Eremophila praecox is a species of flowering plant in the figwort family, Scrophulariaceae and is endemic to Australia. It is a small, broom-like shrub with small leaves and purple and white flowers.

==Description==
Eremophila praecox is a broom-shaped shrub which grows to a height of between 0.3 and 1.5 m. The branches have a covering of branched hairs, especially near the tips and are also slightly sticky near the ends due to a covering of resin. The leaves are mostly arranged in opposite pairs and are linear in shape to almost cylindrical, mostly 5-11 mm long, about 1 mm wide, sparsely hairy and sticky when young but become glabrous as they mature.

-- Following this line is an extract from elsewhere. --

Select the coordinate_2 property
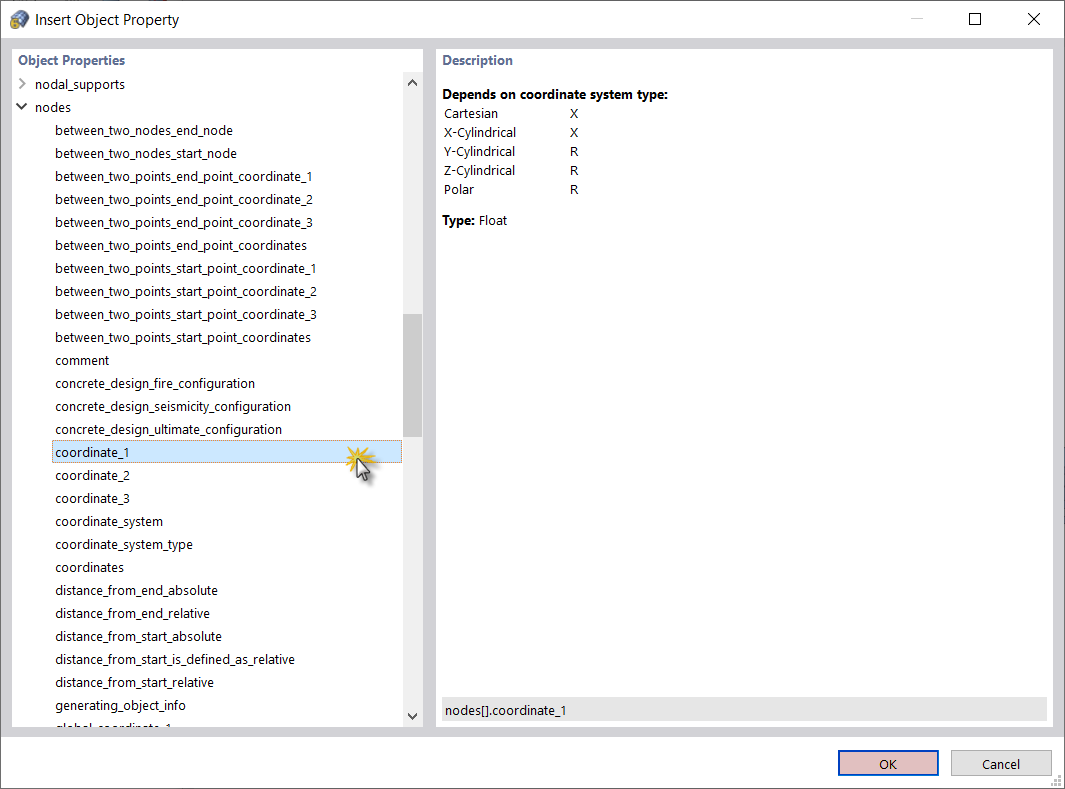Viewport: 1065px width, 789px height. click(x=92, y=475)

The flowers are borne singly, sometimes in pairs in leaf axils on hairy stalks 2-5 mm long. There are 5 green to purplish-black, egg-shaped to narrow lance-shaped, hairy sepals which are 1.8–3.5 mm long. The petals are 9-14 mm long and are joined at their lower end to form a tube. The petal tube is purple, tinged white on the outside, while the inside of the tube and lower part of the lobes are white, spotted purple. There are a few hairs on the outside of the petal tube but the inside surface of the petal lobes is glabrous while the tube is filled with long, soft hairs. The 4 stamens extend slightly beyond the end of the petal tube, including in the bud. Flowering occurs from October to December and is followed by fruits which are dry, woody, cone-shaped to oval-shaped with a pointed end and about 3.5-5 mm long and hairy.

==Taxonomy and naming==
This species was first formally described by Robert Chinnock in 2007 and the description was published in Eremophila and Allied Genera: A Monograph of the Plant Family Myoporaceae. The specific epithet (praecox) is a Latin word meaning "too early ripe", "premature" or "precocious", referring to the anthers which protrude from the flower buds.

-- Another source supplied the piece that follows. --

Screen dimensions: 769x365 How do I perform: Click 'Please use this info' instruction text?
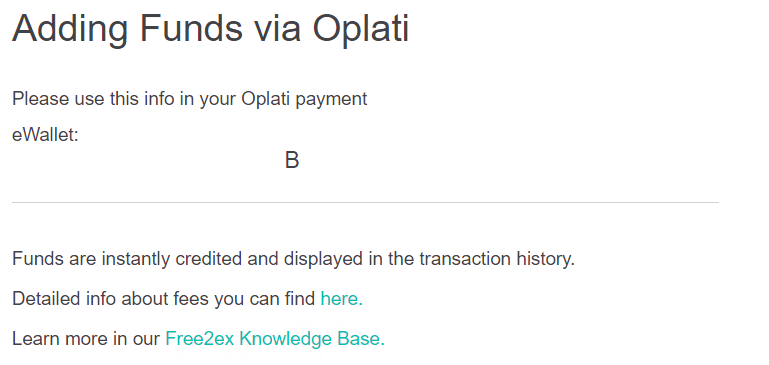189,99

==Distribution and habitat==
Eremophila praecox occurs near Widgiemooltha, Coolgardie and Kalgoorlie in the Coolgardie biogeographic regions of Western Australia and as scattered individuals in the western part of the Eyre Peninsula in South Australia. It grows in red-brown sandy loam with other eremophila species.

==Conservation==
E. praecox is classified as "Priority One" by the Western Australian Government Department of Parks and Wildlife, meaning that it is known from only one or a few locations which are potentially at risk.

==Use in horticulture==
This eremophila is a dainty shrub with delicate blue to purple flowers. It can be propagated from cuttings or by grafting onto Myoporum rootstock and grown in a wide range of soil types, including clay. A hardy shrub, it is both frost and drought tolerant, requiring only the occasional watering during a long drought.